▶ TEXTE DE LA PAGE
Cigéo est un projet de l’Andrade stockage géologique des déchets de haute et moyenne activité à vie longue, représenté sur la figure 2 ; il est implanté à environ 500 m de profondeur dans une couche d’argilite de 130 m d’épaisseur située entre Meuse et Haute-Marne. Cette couche, restée stable depuis des millions d’années, est suffisamment résistante pour y creuser des cavités, très imperméable et dépourvue de richesse naturelle.

Les déchets doivent être confinés sur une durée suffisante permettant la décroissance radioactive avant que les transferts, très lents en profondeur, atteignent la surface. Les doses reçues en surface resteront ainsi plusieurs ordres de grandeur en dessous de celles dues à la radioactivité naturelle.

Des alvéoles horizontales accueilleraient à 500 m de profondeur les colis de déchets durant plus d’un siècle, avec la possibilité de les retirer, le stockage devant être réversible. Des tranches seront construites pendant que d’autres seront remplies. Creusement et fermeture cohabiteront avec les opérations de stockage, impliquant une séparation stricte. À terme, il est prévu de fermer alvéoles, galeries, puits et descenderies suivant un plan décennal, concerté avec les parties prenantes. Cigéo s’étendra alors en profondeur sur 15 km². Sa mémoire devra être conservée au moins cinq cents ans.

Figure 2. – Installations souterraines du projet de stockage géologique Cigéo. Source : Andra.

Sur l’image, on peut visualiser les puits, verticaux, de desserte du chantier de construction ; en diagonale, les descenderies pour le transfert des colis de déchets ; et, à l’horizontale, les alvéoles de stockage à 500 m de profondeur.

En 2013 un débat public a conclu que Cigéo devait être développé par étapes, avec une première phase industrielle pilote de dix ans, pendant laquelle le stockage sera mis en œuvre à petite échelle et sa réversibilité démontrée.

La démocratie est indispensable pour accompagner les décisions sur Cigéo. Qui accepterait, sans se poser de question, d’accueillir dans son sous-sol des déchets radioactifs ? L’insertion de Cigéo dans le territoire tout comme sa gestion réversible ne sont possibles que si les préoccupations des habitants sont prises en compte.

▶ ENTRÉES FOURNIES
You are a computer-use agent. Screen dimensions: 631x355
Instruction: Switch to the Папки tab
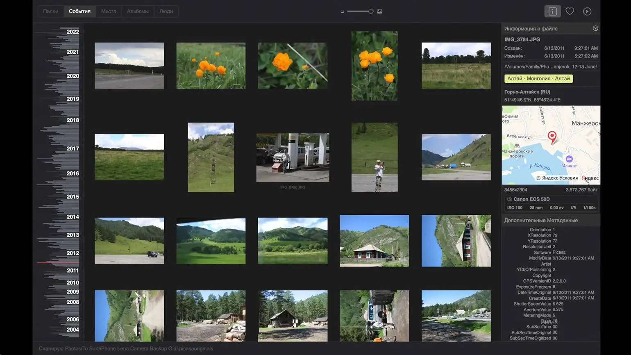click(x=51, y=11)
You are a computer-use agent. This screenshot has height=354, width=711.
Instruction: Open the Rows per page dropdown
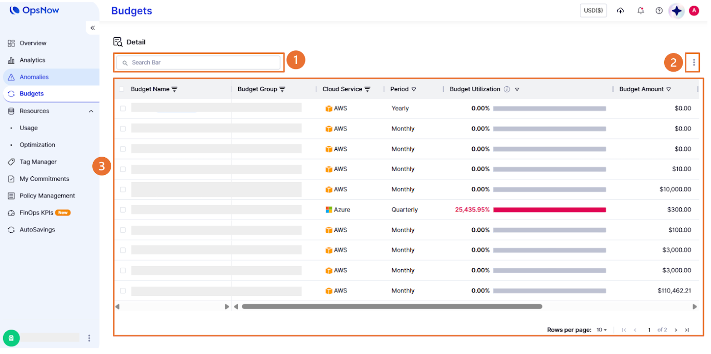(601, 330)
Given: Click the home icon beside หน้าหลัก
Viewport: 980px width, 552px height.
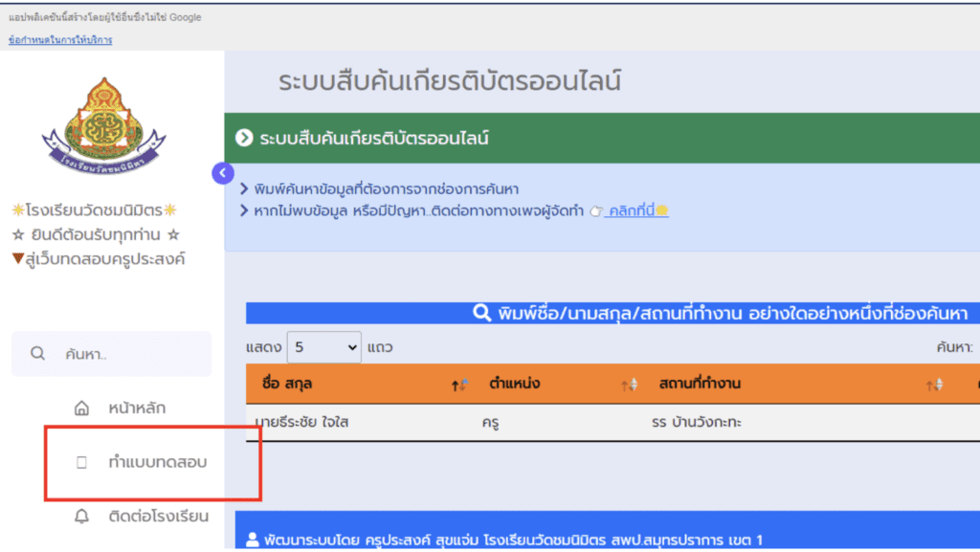Looking at the screenshot, I should click(81, 408).
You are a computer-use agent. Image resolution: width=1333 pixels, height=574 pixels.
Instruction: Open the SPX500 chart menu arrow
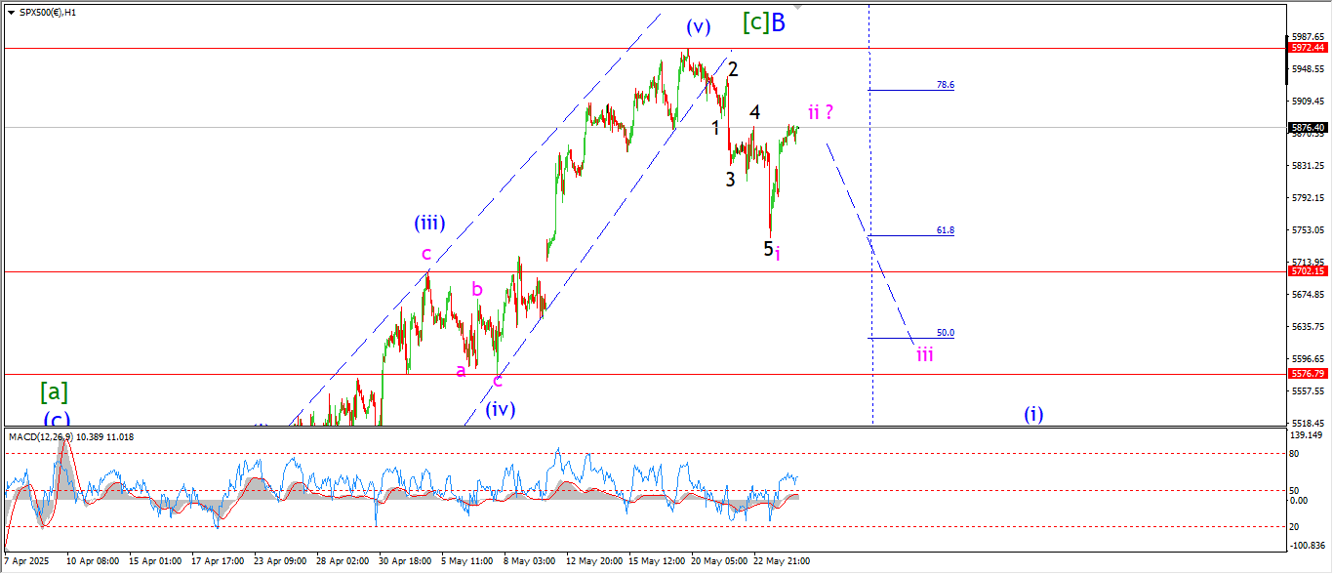click(x=11, y=13)
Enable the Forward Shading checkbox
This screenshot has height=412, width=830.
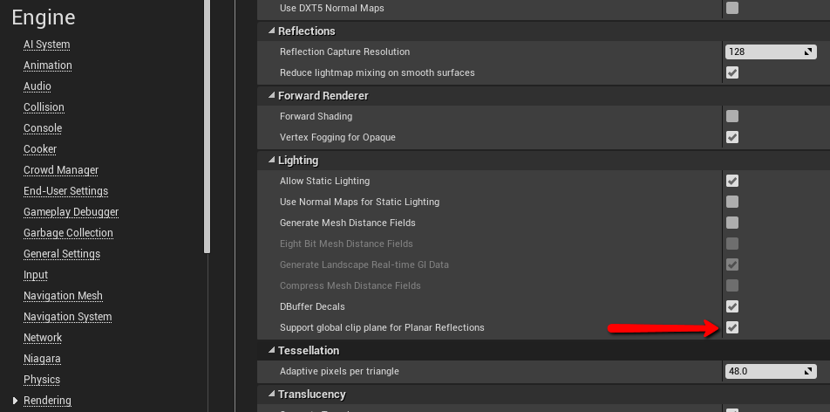[732, 116]
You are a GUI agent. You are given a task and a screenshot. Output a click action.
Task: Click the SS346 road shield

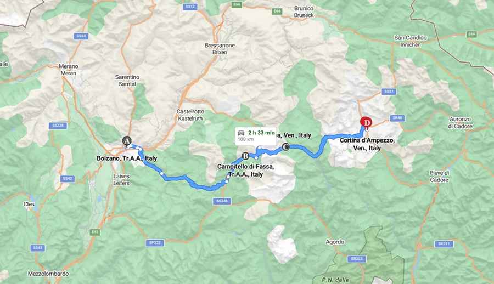tap(222, 201)
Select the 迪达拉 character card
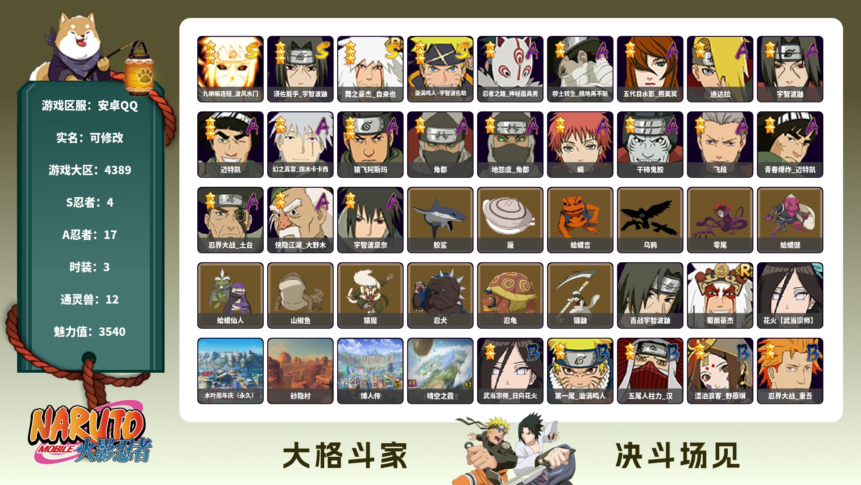 720,69
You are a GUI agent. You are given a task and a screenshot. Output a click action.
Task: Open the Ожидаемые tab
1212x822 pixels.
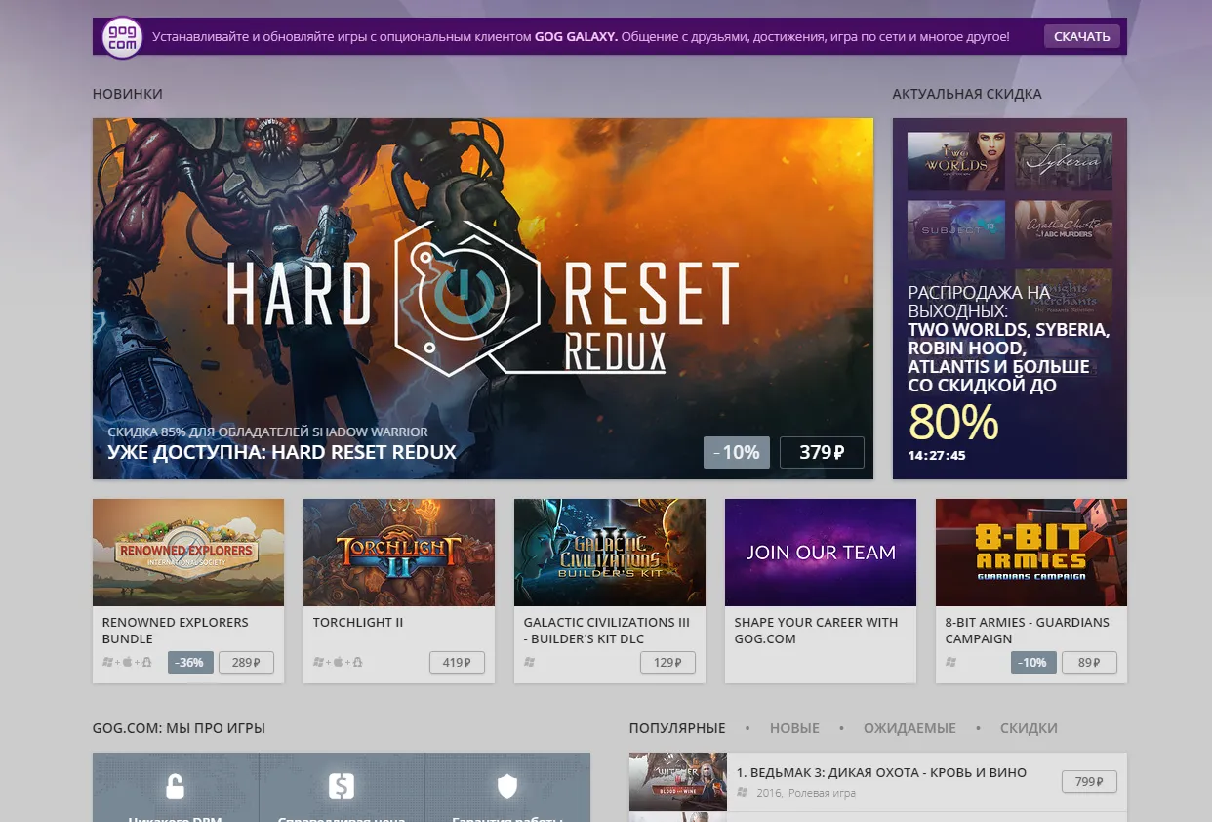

▶ TRAVAIL À FAIRE
Répondez s'il vous plaît à ces questions sur le texte consacré à Cigéo :
1. À quelle profondeur environ Cigéo est-il implanté ?
2. Sur quelle surface Cigéo s'étendra-t-il en profondeur ?
3. Quelle durée le débat public de 2013 a-t-il fixée pour la première phase industrielle pilote ?
Le matériel fourni n'a aucun lien avec le texte de la page.

▶ TÂCHE TERMINÉE
1. À environ 500 m de profondeur.
2. Sur 15 km².
3. Dix ans.